The Powers of Attorney Act was passed by Parliament in September, modernising the process for making and registering lasting powers of attorney (LPAs). The legislation allows for LPAs to be drawn up completely online and will make it easier to access copies by allowing CILEX Lawyers to certify them for the first time, a change that will come into force on 18 November.

The amendments to the Powers of Attorney Act 1971 are expected to generate greater competition in the legal services market and help to tackle backlogs at the Office of the Public Guardian (OPG), which currently advises allowing up to 20 weeks to process an application.

It follows a campaign by CILEX to remedy the anomaly that until now saw CILEX Lawyers able to draft LPAs but prevented them from certifying copies. It is the result of a private members’ bill introduced last year by Conservative MP Stephen Metcalfe and supported by the Ministry of Justice.

Speaking in Parliament at the bill’s second reading in December 2022, Mr Metcalfe said: “We have come a long way since 1971; it is more than half a century since that Act came into force. Chartered legal executives are allowed to provide legal services under the Legal Services Act 2007 and now provide many of the same legal services as solicitors. It is therefore completely right that chartered legal executives have the ability to certify copies.”

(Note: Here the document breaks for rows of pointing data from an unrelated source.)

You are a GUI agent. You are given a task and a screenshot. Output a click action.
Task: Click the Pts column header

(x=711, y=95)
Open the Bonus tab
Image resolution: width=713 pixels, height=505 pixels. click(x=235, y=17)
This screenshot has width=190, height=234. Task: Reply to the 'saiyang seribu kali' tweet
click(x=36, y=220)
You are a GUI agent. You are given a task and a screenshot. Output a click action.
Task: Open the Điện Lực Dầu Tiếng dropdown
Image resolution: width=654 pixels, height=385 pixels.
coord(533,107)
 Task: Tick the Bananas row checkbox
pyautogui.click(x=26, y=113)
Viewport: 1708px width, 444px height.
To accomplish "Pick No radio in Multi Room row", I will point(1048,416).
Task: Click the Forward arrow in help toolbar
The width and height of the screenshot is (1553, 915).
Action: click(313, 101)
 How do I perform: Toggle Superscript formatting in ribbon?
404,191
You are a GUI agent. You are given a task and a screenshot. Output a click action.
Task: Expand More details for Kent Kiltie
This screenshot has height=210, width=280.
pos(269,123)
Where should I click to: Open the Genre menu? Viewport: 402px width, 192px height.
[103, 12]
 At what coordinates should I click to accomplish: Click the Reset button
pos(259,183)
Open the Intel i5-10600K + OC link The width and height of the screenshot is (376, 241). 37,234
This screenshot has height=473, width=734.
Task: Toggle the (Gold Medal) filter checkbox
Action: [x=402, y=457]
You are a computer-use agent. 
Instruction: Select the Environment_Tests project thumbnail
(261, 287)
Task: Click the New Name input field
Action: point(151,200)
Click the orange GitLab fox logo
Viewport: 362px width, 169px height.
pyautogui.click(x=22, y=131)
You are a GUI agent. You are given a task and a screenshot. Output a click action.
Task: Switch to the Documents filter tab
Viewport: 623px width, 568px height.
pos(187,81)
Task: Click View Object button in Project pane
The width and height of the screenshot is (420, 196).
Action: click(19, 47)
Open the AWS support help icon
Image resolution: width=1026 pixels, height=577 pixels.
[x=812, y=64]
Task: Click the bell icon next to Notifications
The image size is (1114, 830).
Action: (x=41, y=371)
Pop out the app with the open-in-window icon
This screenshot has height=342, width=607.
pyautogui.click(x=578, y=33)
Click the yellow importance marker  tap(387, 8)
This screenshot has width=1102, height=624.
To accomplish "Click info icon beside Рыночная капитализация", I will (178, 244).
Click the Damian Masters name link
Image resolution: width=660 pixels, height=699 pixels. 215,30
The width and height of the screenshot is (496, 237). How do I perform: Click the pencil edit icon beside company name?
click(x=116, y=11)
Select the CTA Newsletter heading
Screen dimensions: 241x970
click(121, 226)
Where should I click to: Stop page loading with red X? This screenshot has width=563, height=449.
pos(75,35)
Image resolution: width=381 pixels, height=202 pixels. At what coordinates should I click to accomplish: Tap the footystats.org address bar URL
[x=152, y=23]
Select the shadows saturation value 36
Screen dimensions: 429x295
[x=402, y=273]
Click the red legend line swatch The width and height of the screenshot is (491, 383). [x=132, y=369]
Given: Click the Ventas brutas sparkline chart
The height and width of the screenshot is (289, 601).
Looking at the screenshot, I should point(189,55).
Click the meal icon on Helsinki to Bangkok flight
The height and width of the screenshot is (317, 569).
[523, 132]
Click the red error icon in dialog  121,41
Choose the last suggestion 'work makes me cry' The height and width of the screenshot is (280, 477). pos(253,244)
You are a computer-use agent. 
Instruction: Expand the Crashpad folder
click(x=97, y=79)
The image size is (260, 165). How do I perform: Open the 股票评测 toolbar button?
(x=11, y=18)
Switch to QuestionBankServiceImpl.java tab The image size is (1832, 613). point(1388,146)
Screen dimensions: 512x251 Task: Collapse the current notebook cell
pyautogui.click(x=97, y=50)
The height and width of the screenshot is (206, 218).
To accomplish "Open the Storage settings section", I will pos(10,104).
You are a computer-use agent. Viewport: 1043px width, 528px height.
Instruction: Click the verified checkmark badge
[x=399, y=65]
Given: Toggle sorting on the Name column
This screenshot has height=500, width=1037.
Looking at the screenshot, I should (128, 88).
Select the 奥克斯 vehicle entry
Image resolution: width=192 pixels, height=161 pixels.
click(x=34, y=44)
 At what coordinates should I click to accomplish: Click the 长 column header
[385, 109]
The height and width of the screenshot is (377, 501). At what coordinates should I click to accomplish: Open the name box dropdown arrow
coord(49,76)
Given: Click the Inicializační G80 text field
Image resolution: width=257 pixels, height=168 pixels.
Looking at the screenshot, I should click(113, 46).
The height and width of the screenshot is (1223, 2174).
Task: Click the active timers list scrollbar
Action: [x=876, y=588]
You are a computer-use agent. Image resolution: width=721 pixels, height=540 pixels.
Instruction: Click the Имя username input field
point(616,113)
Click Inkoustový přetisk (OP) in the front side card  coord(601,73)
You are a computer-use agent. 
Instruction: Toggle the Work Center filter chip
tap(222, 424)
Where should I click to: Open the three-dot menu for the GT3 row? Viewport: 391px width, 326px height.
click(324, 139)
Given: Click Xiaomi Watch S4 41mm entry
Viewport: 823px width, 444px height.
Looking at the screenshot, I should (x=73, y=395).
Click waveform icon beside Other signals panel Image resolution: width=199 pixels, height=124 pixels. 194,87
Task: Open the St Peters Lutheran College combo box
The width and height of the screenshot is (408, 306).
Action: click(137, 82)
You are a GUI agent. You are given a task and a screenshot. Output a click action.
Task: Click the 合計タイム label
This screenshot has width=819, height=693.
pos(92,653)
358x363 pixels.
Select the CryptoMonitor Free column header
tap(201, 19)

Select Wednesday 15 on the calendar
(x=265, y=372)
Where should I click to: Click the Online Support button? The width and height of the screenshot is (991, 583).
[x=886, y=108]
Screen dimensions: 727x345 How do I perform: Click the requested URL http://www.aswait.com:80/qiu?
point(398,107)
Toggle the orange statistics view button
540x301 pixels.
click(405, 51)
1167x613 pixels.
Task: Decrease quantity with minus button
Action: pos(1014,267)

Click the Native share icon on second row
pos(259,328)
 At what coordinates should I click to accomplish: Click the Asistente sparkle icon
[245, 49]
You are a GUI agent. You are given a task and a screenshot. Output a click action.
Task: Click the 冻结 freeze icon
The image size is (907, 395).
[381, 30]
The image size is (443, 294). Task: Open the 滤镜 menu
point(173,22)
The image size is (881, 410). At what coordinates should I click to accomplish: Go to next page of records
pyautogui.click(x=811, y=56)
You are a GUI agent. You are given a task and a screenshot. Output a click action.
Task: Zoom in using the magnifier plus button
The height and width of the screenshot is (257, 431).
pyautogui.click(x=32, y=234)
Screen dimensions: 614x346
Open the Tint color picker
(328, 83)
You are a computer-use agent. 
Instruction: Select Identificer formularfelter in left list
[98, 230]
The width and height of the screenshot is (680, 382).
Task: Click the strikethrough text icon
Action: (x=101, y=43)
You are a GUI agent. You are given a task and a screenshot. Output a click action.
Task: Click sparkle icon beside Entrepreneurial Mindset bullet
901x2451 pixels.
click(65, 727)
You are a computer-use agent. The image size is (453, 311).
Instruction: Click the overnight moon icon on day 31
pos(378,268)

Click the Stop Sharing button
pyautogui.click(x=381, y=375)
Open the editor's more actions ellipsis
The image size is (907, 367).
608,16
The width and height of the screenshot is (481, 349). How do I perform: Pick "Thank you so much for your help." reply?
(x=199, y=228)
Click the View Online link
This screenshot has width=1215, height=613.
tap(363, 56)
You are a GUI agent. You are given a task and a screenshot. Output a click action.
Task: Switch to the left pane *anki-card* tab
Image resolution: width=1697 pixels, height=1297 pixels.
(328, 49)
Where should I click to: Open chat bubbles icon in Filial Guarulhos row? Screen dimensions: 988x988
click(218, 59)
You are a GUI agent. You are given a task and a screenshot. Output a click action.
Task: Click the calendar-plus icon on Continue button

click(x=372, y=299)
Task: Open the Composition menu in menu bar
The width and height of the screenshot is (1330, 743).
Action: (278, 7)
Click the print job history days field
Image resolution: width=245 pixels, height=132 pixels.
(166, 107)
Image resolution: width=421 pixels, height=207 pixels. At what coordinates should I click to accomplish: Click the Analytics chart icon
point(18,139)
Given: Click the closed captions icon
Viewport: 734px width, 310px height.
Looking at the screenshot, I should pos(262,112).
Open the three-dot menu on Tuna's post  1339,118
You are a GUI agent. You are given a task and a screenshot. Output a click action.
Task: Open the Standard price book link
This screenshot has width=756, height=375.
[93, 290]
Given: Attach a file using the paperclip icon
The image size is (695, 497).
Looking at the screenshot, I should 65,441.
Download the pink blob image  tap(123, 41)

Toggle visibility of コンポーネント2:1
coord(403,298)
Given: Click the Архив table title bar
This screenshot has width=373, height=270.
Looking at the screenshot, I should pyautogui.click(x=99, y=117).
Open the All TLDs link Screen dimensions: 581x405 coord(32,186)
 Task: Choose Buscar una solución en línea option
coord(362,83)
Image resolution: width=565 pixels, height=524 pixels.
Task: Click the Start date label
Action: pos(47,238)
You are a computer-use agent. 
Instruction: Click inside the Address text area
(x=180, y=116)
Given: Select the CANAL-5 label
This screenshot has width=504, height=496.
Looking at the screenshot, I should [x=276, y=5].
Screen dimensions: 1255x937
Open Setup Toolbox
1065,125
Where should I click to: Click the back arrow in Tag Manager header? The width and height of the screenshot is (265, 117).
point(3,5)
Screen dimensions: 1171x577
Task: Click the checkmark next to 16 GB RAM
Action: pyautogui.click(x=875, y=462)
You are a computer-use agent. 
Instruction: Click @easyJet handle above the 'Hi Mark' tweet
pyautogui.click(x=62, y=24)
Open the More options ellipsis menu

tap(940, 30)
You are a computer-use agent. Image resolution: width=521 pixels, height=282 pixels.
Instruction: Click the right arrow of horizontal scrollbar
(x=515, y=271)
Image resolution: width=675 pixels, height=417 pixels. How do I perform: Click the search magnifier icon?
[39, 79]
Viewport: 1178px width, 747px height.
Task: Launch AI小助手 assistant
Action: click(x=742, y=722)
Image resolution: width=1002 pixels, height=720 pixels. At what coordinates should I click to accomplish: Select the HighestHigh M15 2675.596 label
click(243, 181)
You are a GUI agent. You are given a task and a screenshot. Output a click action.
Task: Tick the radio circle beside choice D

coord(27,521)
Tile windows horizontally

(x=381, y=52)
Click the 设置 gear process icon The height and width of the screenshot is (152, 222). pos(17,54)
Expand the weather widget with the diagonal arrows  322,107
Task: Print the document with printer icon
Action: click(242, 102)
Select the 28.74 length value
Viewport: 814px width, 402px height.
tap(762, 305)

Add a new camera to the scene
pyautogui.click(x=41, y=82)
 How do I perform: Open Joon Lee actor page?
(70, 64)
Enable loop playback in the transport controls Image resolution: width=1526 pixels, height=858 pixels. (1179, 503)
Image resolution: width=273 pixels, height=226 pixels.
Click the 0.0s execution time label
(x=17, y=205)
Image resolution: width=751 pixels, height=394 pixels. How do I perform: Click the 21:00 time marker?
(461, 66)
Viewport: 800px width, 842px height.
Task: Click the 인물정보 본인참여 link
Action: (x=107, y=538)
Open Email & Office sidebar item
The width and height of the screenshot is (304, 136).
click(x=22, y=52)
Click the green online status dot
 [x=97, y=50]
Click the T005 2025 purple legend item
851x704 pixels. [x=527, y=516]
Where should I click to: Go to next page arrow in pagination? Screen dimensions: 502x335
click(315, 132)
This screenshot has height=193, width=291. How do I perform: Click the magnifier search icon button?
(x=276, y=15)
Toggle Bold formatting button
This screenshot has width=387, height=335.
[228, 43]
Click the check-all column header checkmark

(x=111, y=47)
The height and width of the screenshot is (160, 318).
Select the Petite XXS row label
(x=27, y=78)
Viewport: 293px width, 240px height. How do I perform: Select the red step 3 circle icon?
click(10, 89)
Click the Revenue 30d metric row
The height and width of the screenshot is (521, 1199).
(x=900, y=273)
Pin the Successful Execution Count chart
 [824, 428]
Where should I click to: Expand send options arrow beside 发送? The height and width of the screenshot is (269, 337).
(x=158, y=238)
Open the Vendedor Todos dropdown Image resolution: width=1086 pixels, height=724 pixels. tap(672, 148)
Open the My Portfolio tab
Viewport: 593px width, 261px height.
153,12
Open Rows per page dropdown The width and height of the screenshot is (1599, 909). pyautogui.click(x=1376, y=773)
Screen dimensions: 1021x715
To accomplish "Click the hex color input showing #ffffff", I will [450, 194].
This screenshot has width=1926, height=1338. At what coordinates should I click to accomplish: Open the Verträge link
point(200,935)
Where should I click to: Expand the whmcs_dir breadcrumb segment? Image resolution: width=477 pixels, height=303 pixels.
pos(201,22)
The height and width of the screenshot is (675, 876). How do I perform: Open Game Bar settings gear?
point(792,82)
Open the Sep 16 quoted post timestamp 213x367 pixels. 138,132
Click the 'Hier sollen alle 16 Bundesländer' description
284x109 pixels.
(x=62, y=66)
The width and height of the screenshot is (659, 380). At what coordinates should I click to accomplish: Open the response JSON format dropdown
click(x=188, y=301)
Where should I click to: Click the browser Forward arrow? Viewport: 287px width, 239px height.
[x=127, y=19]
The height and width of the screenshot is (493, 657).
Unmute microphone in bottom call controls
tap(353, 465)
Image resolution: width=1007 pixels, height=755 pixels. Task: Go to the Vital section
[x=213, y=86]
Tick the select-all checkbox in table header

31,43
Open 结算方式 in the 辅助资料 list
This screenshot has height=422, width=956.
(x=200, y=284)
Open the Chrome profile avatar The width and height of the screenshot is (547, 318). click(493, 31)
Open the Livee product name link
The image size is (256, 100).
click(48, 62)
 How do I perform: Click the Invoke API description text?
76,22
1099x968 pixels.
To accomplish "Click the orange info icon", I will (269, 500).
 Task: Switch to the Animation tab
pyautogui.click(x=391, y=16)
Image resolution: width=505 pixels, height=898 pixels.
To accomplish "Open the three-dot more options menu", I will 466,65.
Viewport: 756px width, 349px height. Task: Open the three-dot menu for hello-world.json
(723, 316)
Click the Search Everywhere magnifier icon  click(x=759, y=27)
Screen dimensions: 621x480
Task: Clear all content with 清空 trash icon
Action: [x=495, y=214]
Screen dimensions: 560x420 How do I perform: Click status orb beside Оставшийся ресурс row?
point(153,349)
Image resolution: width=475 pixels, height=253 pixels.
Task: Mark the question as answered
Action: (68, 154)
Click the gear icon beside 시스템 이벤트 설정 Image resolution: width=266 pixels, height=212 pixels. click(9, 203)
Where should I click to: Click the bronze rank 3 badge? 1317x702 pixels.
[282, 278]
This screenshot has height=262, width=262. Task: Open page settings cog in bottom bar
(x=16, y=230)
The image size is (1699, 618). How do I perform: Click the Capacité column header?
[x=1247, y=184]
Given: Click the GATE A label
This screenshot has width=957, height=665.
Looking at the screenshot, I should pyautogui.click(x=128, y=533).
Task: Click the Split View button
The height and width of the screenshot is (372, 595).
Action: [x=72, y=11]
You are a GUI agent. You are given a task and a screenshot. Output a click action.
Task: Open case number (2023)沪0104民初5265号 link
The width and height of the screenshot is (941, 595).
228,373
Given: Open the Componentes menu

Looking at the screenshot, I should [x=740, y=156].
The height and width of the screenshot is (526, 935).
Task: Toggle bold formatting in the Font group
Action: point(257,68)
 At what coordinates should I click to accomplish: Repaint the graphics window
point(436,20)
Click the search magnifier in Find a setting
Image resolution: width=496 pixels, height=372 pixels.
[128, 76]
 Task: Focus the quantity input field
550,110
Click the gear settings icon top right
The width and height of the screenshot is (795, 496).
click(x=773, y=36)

Justice minister Lord Bellamy told the House of Lords in June that the change was “not only correct in itself but is part of the government’s general policy of facilitating CILEX members to carry out tasks and functions that other legal professionals, solicitors and barristers can carry out” and that it was part of “the government’s overall policy of widening the pool of qualified lawyers so there is absolute availability of qualified lawyers”.

CILEX Chair Professor Chris Bones said that the changes would bring the LPA process into the “modern, digital age” while implementing safeguards to protect the vulnerable from exploitation and that it would correct “a longstanding and nonsensical anomaly, empowering our members by allowing them to certify copies of powers of attorney”.

This is the latest in a series of legislative and policy changes that CILEX has achieved in recent months to remove barriers and secure equality of opportunity for its members. In June, amendments to the Judicial Appointments Order 2008 opened up more senior judicial roles to CILEX Lawyers and in July the Institute secured parity of funding between apprentices qualifying as solicitors and as CILEX Lawyers, for the first time.